### Required action 1
From the passage on medical assistance in dying, quote the part that opens with the words containing "When the government" and closes with "in one afternoon.".
### Required action 2
Extend the passage on medical assistance in dying, starting right after its last sentence.

━━ Passage for review ━━

Trudo Lemmens is a professor at the University of Toronto’s Faculty of Law.

The latest postponement of the introduction of medical assistance in dying (MAID) for Canadians for whom mental illness was the sole condition can be critiqued. But it’s better than launching a Supreme Court reference.

When the government first introduced a bill to expand MAID eligibility in 2020, it excluded mental illness as a sole basis for MAID. Its Charter statement cited the “inherent risks and complexity,” unpredictable disease progression, and other broad concerns. As MAID remains a Criminal Code exemption to prohibitions of assisted suicide and homicide, setting out additional protections for those at particular risk of death is clearly a valid criminal-law objective. Yet, a group of dogged senators led by Stan Kutcher amended the bill to allow MAID for mental illness after 18 months. The House of Commons debated and passed that amendment in one afternoon.

━━━
━━ Listed records ━━

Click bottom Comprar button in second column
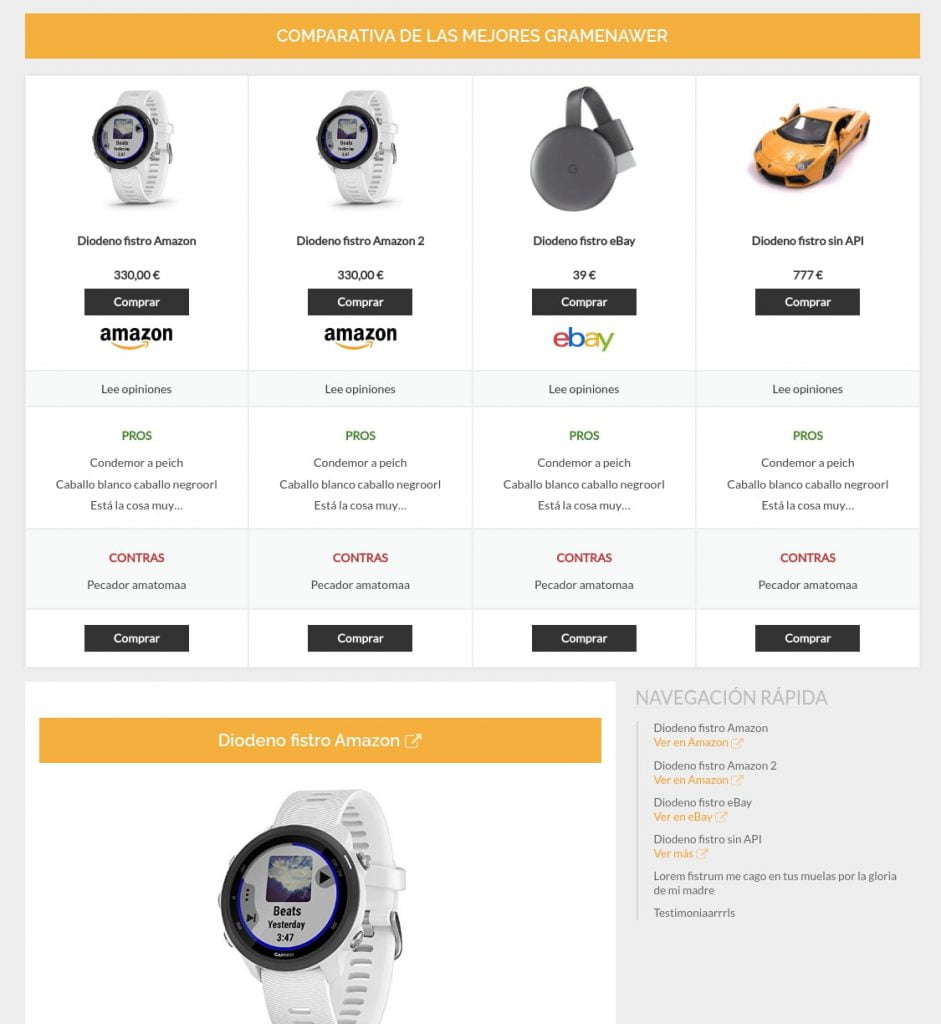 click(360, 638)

━━━
━━ Listed records ━━

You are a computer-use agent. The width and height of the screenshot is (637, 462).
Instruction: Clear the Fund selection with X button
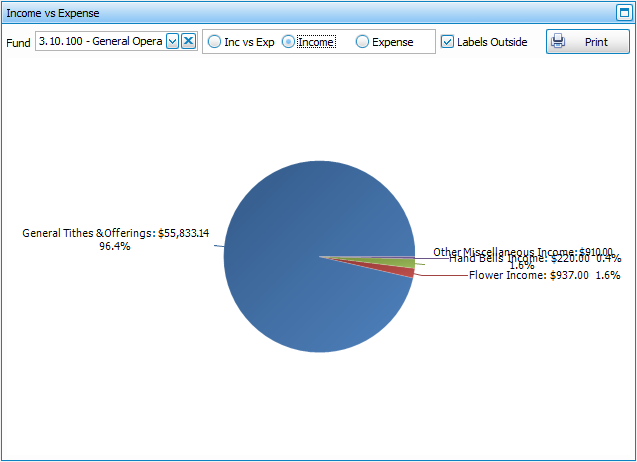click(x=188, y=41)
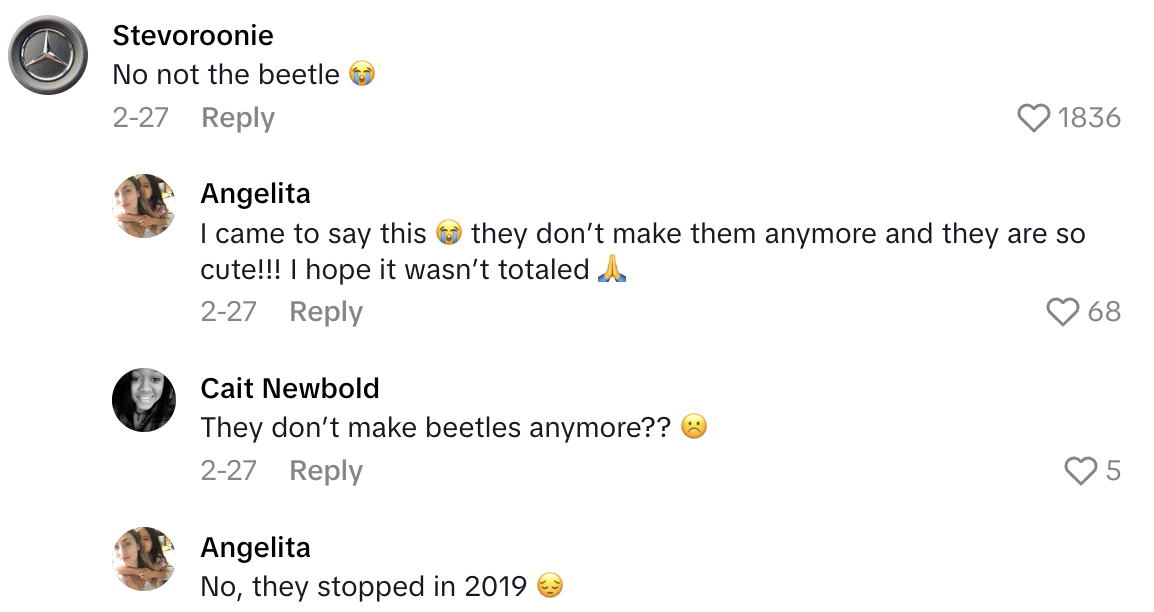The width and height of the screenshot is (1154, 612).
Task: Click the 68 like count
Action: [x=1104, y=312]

━━━
━━ Listed records ━━

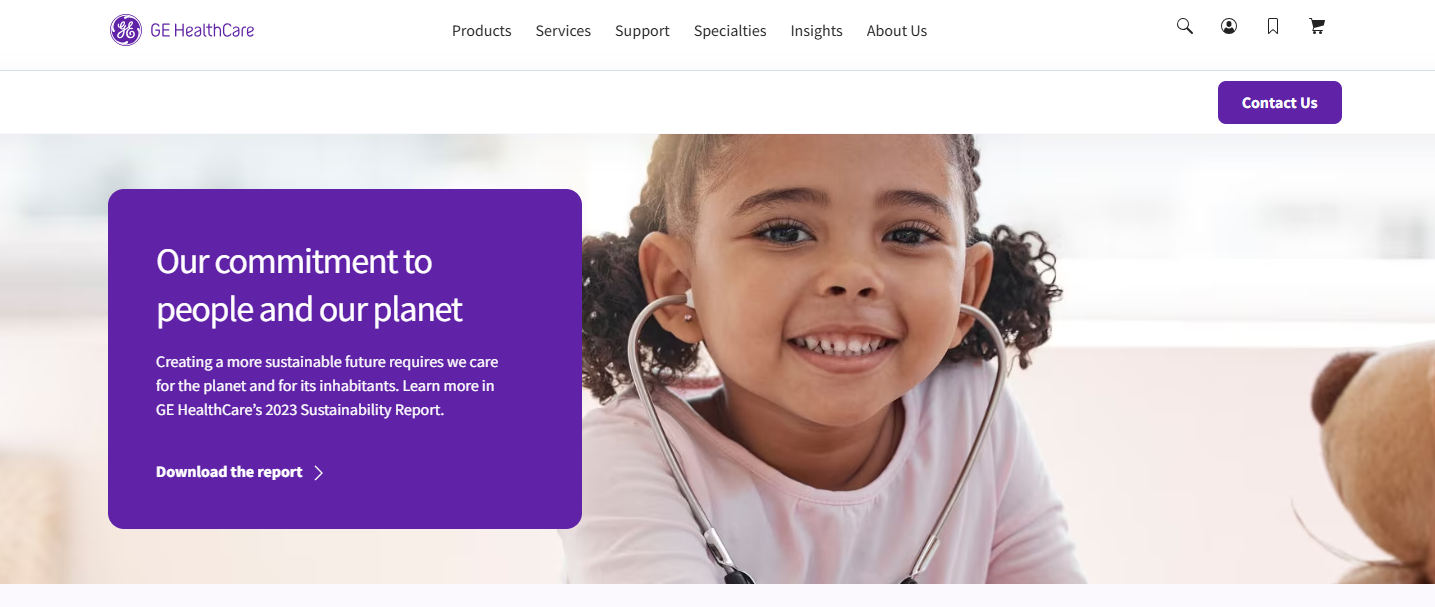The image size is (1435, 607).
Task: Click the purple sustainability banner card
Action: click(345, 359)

━━━

### Written answer 1
When the government first introduced a bill to expand MAID eligibility in 2020, it excluded mental illness as a sole basis for MAID. Its Charter statement cited the “inherent risks and complexity,” unpredictable disease progression, and other broad concerns. As MAID remains a Criminal Code exemption to prohibitions of assisted suicide and homicide, setting out additional protections for those at particular risk of death is clearly a valid criminal-law objective. Yet, a group of dogged senators led by Stan Kutcher amended the bill to allow MAID for mental illness after 18 months. The House of Commons debated and passed that amendment in one afternoon.

### Written answer 2
Have those initial Charter concerns since been invalidated? Senators who pushed from day one for broad access to MAID say we are now more than ready, based on the experts who agreed in testimony at the Special Joint Committee on Medical Assistance in Dying, and the fact that some of those experts co-authored a federal report and designed model practice standards and educational programs.

That, however, is part of the problem: a small group of ardent supporters of expansive MAID, framing it as a quasi-inherent benefit, appears to have largely directed Canada’s MAID policy. Even after two members resigned from the federal expert panel because they felt their concerns were ignored, some panel members were tasked with developing practice standards. As a result, Canadian guidance and standards primarily focus on access to, not protection against, death.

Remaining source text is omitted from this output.